# MATERIAL FOR THIS TASK:
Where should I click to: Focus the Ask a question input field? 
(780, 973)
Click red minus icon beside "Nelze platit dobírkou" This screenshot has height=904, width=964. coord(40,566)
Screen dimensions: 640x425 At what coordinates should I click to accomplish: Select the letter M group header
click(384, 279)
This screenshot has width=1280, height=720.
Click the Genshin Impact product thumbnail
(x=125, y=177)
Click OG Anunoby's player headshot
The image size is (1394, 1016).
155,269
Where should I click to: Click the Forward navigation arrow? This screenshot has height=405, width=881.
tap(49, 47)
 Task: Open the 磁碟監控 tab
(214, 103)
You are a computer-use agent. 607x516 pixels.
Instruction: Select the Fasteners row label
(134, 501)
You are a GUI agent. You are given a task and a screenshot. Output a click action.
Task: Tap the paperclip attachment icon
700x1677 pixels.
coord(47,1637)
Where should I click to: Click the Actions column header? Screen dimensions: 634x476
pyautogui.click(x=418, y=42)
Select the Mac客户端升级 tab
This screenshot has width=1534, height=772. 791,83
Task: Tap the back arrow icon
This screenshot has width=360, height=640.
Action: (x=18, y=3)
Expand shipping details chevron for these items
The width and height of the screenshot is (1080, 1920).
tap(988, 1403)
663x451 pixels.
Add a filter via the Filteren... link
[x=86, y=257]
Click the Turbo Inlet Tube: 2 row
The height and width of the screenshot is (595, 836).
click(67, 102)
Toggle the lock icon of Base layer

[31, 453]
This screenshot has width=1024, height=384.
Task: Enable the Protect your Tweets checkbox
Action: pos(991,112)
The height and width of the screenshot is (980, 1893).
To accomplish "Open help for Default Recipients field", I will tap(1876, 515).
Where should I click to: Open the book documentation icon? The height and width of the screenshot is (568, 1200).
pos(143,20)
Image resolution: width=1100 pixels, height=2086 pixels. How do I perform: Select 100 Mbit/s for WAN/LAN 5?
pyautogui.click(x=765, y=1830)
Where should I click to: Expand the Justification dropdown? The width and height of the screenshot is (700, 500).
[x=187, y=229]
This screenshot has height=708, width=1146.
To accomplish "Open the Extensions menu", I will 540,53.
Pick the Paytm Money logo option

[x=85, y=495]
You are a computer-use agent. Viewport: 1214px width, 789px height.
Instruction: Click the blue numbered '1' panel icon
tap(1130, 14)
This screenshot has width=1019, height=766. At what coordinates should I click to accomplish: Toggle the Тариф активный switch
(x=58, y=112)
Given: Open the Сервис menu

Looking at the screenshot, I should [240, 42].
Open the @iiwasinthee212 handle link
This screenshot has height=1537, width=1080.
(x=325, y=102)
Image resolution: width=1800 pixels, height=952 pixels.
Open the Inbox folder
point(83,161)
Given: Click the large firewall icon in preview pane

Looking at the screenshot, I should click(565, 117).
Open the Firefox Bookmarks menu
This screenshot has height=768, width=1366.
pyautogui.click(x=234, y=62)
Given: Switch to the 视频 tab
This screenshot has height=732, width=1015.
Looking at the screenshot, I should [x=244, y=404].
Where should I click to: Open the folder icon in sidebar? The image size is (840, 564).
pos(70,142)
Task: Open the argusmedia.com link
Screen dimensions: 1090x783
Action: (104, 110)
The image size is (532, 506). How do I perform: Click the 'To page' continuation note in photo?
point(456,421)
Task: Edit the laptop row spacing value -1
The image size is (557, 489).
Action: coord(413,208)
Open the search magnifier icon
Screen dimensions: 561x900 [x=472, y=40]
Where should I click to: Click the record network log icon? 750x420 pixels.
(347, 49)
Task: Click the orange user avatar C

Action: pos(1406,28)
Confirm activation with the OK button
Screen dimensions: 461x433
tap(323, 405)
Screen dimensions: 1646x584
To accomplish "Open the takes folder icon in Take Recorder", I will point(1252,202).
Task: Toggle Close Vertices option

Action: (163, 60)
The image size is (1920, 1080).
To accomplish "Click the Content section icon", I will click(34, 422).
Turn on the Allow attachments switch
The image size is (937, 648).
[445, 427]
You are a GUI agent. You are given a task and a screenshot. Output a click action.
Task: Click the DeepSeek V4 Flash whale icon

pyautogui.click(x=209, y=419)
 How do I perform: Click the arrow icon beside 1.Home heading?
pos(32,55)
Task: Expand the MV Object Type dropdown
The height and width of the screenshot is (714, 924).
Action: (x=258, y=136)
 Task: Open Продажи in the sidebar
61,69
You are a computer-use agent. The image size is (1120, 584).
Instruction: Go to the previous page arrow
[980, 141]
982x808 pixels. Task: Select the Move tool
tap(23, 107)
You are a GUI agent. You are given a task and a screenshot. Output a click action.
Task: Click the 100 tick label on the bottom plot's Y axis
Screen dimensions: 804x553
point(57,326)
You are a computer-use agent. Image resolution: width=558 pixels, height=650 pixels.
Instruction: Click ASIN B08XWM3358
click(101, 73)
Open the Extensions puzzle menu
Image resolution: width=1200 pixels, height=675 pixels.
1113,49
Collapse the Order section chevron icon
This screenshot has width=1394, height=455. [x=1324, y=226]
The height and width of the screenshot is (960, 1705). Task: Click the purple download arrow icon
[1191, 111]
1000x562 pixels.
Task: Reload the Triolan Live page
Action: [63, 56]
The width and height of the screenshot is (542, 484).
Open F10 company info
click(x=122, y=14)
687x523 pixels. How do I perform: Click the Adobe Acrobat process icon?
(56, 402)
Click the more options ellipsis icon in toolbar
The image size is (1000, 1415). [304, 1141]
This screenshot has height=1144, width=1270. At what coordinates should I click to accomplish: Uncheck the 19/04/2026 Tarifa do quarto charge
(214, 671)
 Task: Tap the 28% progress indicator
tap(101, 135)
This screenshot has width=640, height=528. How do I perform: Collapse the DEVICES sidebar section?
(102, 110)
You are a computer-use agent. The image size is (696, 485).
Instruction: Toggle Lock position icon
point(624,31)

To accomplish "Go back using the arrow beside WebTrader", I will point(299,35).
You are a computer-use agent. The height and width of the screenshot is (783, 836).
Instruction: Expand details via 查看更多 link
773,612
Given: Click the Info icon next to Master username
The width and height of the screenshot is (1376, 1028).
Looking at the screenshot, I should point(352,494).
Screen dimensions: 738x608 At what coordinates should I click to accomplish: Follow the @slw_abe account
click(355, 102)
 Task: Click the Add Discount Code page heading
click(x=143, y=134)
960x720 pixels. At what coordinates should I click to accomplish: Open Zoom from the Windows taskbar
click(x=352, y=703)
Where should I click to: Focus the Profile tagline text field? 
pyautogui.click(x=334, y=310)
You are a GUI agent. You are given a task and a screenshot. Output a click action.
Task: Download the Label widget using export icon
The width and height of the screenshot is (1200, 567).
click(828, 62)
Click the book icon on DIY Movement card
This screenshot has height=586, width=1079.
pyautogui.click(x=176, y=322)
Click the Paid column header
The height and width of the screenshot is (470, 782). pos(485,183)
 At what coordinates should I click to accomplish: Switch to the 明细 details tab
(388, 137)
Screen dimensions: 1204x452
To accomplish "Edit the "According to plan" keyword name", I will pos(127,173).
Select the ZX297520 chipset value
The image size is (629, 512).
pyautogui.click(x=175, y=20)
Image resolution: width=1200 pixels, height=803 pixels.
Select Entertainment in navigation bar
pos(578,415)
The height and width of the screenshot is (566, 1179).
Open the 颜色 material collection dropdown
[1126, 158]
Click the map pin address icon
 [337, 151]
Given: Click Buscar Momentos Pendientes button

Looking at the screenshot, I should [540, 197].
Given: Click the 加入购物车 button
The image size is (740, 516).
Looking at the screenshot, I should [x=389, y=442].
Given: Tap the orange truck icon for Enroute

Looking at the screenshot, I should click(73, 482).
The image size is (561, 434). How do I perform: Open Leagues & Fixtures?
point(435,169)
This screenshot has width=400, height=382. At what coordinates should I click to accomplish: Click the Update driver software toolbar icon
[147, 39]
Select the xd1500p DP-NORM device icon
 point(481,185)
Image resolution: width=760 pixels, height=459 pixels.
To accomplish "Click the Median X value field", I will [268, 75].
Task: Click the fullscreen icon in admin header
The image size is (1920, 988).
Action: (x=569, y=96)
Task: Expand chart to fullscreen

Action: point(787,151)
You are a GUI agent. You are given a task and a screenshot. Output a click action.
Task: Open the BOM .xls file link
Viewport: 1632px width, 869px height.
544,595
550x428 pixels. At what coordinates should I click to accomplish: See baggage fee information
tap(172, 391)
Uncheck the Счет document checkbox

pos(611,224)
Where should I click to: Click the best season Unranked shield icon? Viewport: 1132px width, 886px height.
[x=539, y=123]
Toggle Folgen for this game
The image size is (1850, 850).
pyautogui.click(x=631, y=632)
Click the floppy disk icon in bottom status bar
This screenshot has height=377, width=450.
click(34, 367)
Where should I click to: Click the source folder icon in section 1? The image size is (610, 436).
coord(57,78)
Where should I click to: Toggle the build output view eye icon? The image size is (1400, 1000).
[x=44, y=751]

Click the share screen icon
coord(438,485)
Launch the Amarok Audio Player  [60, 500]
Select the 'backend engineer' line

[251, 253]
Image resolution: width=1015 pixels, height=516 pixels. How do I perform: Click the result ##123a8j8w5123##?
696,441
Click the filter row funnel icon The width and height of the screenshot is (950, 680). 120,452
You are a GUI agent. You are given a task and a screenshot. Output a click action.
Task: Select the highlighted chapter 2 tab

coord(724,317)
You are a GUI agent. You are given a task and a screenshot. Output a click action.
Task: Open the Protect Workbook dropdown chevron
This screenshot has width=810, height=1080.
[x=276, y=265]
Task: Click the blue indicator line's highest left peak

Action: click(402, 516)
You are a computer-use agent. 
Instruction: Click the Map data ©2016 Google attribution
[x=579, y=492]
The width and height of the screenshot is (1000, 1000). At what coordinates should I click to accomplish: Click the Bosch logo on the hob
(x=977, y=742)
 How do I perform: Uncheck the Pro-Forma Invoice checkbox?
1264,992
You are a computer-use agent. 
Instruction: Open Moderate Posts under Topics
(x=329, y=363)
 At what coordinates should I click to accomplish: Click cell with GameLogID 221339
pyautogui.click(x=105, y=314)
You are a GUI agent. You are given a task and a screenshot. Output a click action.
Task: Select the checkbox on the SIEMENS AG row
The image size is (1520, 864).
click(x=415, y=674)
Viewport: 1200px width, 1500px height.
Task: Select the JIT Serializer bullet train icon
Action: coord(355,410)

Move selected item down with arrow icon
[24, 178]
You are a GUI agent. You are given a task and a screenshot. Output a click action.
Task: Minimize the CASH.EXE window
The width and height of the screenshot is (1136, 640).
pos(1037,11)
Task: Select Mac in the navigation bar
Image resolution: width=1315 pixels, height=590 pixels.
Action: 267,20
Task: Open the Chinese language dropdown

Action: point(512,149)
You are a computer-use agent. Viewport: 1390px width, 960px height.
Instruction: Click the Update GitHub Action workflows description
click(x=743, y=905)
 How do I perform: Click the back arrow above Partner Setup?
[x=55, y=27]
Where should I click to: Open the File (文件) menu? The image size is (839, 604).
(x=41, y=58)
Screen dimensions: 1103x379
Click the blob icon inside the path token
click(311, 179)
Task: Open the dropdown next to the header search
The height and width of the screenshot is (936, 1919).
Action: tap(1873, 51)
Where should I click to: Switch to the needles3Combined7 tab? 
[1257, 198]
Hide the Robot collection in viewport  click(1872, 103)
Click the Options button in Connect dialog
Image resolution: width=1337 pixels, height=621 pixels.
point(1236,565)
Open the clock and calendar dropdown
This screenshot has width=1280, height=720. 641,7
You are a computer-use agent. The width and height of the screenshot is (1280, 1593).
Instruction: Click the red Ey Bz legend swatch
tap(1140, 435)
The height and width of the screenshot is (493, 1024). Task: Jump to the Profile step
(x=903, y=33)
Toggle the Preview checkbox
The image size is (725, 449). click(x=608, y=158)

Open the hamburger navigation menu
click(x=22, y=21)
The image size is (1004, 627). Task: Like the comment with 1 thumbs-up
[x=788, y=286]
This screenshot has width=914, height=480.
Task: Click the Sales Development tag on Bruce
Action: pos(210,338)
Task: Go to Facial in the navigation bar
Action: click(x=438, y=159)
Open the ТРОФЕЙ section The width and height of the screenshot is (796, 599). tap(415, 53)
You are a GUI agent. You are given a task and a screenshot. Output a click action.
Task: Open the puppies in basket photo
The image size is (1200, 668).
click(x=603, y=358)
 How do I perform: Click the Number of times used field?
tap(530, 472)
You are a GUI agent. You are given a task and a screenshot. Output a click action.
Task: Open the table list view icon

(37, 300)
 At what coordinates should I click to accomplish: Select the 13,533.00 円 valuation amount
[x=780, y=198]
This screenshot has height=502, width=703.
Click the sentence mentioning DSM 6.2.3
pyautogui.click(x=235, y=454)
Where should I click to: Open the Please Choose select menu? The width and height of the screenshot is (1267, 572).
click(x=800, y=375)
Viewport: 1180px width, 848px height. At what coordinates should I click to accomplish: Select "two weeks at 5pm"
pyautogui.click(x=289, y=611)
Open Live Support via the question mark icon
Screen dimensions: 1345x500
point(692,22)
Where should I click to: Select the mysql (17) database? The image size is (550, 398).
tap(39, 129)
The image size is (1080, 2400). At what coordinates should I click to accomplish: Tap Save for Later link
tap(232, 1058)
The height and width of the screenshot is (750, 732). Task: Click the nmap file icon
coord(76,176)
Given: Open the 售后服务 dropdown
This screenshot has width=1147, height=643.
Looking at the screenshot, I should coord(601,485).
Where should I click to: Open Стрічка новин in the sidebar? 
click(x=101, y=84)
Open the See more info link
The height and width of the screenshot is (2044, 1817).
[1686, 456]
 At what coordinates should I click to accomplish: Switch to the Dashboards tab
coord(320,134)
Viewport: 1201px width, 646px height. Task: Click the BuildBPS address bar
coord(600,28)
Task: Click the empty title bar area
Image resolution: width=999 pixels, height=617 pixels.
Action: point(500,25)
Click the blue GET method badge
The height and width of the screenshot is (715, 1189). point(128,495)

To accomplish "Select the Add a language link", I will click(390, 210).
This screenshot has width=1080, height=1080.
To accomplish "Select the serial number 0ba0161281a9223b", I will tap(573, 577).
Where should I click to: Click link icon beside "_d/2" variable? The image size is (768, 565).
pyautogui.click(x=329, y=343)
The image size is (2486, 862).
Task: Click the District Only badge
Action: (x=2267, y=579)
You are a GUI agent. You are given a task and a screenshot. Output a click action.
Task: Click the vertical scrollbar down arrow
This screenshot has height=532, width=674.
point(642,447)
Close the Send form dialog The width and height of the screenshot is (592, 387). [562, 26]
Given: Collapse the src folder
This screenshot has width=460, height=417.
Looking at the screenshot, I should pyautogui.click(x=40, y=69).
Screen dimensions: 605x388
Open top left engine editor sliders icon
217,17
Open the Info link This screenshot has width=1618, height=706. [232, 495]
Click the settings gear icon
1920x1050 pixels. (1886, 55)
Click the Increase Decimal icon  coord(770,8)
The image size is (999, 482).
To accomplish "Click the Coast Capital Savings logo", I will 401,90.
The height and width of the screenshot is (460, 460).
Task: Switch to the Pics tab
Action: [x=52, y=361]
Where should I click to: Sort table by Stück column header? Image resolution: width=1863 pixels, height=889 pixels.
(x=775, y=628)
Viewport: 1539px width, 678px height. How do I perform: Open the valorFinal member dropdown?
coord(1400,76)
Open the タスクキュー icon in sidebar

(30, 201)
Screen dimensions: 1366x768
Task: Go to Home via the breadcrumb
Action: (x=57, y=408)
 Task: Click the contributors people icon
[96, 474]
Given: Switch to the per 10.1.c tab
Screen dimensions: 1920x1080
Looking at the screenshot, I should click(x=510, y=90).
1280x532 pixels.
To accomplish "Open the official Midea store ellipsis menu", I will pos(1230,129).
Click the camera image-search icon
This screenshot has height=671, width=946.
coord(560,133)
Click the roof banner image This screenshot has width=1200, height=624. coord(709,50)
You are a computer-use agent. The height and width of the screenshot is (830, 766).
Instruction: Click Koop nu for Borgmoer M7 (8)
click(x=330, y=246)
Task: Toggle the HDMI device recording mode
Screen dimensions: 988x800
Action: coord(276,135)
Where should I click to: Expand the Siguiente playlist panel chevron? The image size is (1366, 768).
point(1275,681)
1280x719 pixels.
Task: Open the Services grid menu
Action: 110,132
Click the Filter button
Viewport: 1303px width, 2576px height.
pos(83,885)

# TASK INSTRUCTIONS:
Lines in the listing above that contain the word "next" must be copied; leave out the rest.

# THE ANSWER:
Given: Click the Info icon next to Master username
Task: Open the dropdown next to the header search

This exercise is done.